[Start of section]

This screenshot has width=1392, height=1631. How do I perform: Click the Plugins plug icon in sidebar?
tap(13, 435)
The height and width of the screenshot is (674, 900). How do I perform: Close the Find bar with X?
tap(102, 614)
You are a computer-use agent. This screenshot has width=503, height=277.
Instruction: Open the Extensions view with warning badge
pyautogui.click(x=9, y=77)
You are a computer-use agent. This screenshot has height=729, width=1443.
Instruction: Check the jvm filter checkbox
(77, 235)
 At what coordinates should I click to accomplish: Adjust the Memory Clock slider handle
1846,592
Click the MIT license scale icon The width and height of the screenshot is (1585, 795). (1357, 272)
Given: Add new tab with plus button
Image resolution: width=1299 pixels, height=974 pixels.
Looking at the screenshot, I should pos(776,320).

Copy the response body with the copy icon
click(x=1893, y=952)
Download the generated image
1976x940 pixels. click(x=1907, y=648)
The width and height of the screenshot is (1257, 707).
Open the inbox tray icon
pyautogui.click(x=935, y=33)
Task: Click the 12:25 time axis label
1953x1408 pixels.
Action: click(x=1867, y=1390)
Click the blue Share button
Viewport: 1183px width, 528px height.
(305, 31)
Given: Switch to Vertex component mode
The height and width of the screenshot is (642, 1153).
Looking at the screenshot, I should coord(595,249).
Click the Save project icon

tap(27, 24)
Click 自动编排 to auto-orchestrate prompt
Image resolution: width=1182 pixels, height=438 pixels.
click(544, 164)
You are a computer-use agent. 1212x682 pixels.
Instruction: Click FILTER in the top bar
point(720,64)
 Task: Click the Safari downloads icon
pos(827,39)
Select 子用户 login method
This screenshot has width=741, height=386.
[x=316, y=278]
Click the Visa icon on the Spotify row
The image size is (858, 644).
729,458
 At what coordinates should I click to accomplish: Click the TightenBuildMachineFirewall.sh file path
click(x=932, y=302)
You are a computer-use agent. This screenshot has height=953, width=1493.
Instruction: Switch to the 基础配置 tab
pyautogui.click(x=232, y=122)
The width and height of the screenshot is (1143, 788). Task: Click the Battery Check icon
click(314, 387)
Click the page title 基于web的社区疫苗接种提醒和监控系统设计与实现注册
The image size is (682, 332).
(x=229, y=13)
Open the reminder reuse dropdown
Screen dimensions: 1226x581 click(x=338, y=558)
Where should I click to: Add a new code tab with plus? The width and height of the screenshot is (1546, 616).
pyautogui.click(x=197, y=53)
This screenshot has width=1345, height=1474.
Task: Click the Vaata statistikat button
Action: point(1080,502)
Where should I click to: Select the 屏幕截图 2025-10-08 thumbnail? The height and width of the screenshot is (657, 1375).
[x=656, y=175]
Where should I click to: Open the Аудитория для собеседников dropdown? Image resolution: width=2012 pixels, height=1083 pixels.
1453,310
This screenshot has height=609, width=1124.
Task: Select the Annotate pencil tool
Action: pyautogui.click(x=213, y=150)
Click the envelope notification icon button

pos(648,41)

[End of section]

Try it: Filter the entries above down to the lines that contain "computer".

Response area:
You are a computer-use agent. This screenshot has width=503, height=277.
You are a computer-use agent. This screenshot has height=729, width=1443.
You are a computer-use agent. 1212x682 pixels.
You are a computer-use agent. This screenshot has height=953, width=1493.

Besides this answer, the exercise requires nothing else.